Thanks all.
Does anyone have experience with wearing the chest bands while exercising, whether cycling or swimming? How comfortable/uncomfortable are they, especially with the summer heat and humidity that’s currently on the upswing?
urodocus: yes, there’s always the time with a watch approach, but, um, I don’t have a watch … I guess I could always take out my phone and count. But when I was measuring my pulse yesterday, it seemed like my heart rate slowed down quite quickly after peak exercise (that’s probably a good sign, right?). At the end of what felt like a pretty intense swim set, I measured my pulse as 129 (using the pool clock, which fortunately includes seconds), which only seems to be at the lower end of what my exercise heart rate “should” be. Who knows, maybe this is just how my heart works - I was reminded of my childhood swim team, when our coach suggested I was being lazy because my heart rate wasn’t as high as it “should have been”, yet I felt like, no, I had absolutely nothing left.
On the other hand, I was rereading parts of Gretchen Reynolds’s The First Twenty Minutes, and she explains how there’s very little concrete good research around heart rate zones (finley, you’ve posted on this before, right?), and that what seems to be best is just to judge by how hard you feel like you’re working. That is admittedly a problem with both swimming and flat-road cycling - for both, it’s quite easy for me to lazily exercise. Strava’s segment function is helping with that at least.

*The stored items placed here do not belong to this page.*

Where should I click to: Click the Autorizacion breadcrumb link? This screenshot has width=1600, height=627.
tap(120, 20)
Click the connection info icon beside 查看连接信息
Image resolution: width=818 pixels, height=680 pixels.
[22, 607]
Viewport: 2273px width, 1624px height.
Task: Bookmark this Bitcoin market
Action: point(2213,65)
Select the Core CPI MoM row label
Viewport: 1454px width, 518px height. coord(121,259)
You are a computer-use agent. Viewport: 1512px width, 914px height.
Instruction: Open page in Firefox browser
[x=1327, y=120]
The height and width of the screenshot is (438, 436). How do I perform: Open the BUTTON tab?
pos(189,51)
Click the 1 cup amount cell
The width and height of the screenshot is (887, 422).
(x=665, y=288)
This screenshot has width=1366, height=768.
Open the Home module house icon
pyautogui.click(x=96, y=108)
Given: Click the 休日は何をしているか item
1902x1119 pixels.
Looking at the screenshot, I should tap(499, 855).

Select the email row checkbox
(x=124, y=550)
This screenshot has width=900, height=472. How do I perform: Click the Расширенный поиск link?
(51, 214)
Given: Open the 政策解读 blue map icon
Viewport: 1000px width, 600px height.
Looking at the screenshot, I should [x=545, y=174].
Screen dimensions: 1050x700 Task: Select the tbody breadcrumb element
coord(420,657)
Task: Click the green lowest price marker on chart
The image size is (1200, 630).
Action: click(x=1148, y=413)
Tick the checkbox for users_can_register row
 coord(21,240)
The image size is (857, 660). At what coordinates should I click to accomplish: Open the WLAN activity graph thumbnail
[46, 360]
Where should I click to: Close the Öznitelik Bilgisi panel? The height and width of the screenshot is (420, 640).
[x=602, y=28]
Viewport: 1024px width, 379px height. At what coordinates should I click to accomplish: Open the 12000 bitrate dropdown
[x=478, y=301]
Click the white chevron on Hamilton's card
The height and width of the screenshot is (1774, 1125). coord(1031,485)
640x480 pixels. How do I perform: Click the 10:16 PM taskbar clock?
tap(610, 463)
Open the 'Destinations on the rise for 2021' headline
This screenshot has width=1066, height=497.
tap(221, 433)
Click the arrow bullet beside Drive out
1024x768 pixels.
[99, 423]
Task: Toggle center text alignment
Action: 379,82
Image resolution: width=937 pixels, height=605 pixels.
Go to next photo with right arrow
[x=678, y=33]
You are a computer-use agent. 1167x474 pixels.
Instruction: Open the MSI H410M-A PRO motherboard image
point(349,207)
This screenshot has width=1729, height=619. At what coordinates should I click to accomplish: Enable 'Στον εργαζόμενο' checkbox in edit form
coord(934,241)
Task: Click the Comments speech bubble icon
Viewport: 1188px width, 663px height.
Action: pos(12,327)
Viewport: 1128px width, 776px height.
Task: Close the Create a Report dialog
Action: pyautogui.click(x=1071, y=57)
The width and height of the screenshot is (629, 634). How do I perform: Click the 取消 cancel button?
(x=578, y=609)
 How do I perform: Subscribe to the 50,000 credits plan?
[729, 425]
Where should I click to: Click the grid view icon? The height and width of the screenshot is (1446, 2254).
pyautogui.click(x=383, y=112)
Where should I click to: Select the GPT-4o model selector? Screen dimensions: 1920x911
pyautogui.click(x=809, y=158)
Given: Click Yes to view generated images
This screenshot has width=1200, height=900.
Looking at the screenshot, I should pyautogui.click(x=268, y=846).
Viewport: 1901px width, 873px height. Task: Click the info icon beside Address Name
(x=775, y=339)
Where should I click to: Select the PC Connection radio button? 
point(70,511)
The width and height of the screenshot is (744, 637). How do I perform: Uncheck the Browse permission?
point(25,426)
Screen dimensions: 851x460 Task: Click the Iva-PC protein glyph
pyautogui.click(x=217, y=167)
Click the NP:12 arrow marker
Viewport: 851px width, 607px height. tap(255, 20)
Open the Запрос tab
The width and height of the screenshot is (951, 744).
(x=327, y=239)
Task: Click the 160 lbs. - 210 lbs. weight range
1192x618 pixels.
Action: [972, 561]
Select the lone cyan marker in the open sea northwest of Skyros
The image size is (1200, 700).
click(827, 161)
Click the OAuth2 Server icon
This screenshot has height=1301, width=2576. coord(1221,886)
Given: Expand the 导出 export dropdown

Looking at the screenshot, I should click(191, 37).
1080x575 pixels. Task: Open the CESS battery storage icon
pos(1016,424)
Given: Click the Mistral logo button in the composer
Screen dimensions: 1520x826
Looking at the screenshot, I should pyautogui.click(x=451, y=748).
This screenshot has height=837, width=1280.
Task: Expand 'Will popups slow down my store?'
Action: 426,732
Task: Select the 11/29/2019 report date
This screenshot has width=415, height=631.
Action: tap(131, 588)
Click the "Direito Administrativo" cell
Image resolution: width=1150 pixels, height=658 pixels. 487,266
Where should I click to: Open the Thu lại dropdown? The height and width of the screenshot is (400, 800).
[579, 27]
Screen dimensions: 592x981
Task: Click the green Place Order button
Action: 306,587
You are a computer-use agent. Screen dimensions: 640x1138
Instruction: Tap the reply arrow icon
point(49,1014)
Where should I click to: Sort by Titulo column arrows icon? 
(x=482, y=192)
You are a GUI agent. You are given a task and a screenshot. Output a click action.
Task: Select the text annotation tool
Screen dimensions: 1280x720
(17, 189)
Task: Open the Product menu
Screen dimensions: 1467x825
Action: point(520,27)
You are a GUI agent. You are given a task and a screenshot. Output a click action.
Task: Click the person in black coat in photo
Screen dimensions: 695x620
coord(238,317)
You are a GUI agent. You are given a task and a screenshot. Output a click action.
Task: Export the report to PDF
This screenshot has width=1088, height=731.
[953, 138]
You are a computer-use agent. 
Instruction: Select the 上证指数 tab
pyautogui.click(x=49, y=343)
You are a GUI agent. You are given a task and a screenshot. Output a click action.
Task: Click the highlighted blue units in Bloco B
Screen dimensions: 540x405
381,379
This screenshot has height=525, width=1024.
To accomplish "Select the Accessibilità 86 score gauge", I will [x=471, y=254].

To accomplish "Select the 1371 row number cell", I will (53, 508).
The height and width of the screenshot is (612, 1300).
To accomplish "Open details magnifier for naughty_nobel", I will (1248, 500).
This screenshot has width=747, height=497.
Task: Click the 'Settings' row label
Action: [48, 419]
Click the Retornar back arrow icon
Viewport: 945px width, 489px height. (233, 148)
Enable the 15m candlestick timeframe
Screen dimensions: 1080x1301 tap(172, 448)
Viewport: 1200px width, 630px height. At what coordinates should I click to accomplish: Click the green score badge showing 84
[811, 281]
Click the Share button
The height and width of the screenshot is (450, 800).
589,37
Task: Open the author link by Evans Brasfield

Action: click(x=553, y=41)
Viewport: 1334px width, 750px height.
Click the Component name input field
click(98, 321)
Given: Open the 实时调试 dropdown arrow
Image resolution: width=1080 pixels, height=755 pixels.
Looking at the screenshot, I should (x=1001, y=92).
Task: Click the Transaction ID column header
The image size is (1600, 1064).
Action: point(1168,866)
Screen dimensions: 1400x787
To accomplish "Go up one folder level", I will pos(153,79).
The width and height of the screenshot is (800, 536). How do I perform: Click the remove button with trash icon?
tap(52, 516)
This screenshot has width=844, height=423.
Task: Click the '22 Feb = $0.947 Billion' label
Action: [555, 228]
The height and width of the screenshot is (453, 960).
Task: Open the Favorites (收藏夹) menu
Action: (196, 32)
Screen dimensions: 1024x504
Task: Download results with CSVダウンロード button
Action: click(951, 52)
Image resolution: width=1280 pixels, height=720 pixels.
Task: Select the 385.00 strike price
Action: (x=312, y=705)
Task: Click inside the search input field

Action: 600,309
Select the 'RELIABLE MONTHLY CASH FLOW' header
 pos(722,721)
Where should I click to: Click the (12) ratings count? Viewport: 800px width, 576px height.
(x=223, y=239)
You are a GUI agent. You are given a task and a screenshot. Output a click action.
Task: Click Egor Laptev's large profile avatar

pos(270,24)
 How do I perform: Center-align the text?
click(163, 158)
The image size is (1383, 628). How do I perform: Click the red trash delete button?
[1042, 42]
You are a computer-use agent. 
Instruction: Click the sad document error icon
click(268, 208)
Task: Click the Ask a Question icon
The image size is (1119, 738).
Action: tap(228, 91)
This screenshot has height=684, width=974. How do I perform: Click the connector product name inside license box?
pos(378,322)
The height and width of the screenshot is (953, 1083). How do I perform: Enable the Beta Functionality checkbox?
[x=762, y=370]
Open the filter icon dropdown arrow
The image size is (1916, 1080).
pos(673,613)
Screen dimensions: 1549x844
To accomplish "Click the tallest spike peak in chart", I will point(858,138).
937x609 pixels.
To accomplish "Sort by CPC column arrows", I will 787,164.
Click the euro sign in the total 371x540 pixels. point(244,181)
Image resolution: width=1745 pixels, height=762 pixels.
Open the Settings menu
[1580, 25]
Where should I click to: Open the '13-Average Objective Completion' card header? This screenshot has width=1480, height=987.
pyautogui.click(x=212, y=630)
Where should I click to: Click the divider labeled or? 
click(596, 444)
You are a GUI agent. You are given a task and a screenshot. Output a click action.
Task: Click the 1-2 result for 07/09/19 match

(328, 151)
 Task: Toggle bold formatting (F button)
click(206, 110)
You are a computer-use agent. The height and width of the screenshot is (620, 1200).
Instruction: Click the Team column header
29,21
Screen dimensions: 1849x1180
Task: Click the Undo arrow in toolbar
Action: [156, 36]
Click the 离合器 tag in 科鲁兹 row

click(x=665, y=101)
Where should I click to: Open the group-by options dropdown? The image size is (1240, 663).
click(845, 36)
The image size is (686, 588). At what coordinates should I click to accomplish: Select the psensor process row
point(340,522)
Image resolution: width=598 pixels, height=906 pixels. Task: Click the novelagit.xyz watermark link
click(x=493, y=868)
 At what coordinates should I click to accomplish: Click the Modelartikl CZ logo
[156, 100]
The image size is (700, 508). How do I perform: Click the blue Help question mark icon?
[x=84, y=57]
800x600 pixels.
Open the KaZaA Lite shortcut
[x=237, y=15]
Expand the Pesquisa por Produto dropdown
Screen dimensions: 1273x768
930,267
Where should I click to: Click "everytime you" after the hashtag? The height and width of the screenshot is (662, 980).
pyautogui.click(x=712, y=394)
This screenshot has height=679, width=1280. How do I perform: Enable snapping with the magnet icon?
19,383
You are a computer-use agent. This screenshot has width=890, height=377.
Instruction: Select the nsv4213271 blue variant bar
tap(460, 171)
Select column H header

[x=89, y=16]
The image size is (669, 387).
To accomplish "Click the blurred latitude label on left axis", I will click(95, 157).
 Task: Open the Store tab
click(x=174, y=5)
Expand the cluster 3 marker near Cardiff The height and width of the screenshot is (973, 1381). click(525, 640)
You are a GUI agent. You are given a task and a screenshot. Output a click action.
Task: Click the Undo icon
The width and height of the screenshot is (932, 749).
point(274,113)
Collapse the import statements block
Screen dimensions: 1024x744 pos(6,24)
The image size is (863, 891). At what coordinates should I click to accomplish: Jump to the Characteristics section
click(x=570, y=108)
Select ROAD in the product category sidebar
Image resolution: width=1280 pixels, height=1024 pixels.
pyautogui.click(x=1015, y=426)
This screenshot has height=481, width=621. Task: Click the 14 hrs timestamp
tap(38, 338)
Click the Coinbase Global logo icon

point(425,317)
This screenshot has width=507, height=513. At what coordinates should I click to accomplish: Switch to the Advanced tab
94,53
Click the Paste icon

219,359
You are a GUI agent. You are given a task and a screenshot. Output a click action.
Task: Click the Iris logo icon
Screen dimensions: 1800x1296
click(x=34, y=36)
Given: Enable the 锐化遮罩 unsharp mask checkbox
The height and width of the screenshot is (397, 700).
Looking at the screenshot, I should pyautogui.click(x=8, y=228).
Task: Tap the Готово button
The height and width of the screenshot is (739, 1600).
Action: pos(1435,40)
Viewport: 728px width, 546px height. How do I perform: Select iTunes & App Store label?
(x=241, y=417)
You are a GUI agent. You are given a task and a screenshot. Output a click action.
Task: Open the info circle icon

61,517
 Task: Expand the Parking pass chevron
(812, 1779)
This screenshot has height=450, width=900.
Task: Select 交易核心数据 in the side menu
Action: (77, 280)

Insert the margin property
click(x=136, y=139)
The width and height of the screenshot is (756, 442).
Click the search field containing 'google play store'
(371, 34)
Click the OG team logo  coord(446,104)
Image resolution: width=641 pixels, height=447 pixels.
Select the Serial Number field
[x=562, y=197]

On the salt pills: I’m wondering what on earth my father’s trainer was talking about. One possibility is that my father misremembered and told him/her my heart rate was 37 rather than 57. A bit of research online indicated that extra salt is sometimes used for low blood pressure (which isn’t a problem), not for a low heart rate. I didn’t see anything suggesting increased salt intake for a low heart rate, although I didn’t look too hard. And while I’m definitely cooking at home far more than I used to (thanks, Taiwan food scandals!), I’d be very, very surprised if I’m not consuming enough salt.
Sigh. I knew I shouldn’t have gone for a health check. Now I’m thinking too much about something that really isn’t that hard. My exercise habits are fine, my general breakfast/lunch/dinner is OK, but I have got to cut down on the casual snacking. I knew that before, and I know that now.